The Spanish word verdugo means hangman, deathsman (executioner). Interestingly, verdugo originates from the Latin word viridis, which stands for powerful, young, full of sap; the Spanish word for green, verde, has the same Latin root. This certainly is a considerable shift of meaning, especially in regards to the hangmans profession. However, if one considers the Roman Catholic tradition of celebrating funerals and the proverbial schöne Leich (beautiful corpse) in Old Bavaria and Austria, which in the face of mortality adds extra spice to the lust for life, then the idea of death being a greengardener in the field of life may not be too far-fetched. I am horrified by this thought.

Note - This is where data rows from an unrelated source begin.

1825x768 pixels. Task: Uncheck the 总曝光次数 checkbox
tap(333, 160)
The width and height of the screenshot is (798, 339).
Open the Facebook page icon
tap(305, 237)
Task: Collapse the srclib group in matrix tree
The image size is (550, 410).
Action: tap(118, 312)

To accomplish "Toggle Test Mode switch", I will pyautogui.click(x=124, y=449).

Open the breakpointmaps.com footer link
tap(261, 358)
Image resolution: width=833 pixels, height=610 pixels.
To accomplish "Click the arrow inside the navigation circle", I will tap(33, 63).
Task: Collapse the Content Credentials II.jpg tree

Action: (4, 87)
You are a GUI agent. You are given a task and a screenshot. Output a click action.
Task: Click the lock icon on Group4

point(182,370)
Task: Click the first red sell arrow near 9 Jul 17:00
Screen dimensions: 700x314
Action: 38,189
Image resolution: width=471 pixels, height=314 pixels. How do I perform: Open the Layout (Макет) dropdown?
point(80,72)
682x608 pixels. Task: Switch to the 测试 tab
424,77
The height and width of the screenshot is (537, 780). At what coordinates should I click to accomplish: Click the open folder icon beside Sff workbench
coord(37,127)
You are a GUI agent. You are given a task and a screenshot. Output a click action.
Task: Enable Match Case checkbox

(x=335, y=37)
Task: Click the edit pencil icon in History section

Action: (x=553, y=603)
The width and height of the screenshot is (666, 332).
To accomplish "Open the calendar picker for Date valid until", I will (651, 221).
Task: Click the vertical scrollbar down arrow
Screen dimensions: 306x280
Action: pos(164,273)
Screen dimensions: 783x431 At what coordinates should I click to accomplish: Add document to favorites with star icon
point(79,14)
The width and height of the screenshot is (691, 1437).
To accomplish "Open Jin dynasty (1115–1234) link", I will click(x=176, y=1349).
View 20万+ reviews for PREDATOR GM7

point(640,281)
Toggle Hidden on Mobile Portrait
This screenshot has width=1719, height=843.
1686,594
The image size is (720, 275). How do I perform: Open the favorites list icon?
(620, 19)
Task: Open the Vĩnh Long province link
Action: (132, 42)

Yet arent the Roman Catholic pictures of saints, from which I can never discern which lust for life they celebrate, also horrible? The official doctrine has it, of course, that it is the bliss of entering paradise, of the ascent to eternal life after martyrdom on earth. However, there has always been another lust, focused on another kind of paradise. It is the one which is quite aptly called little death. Quite flirtatious. And already Rococo.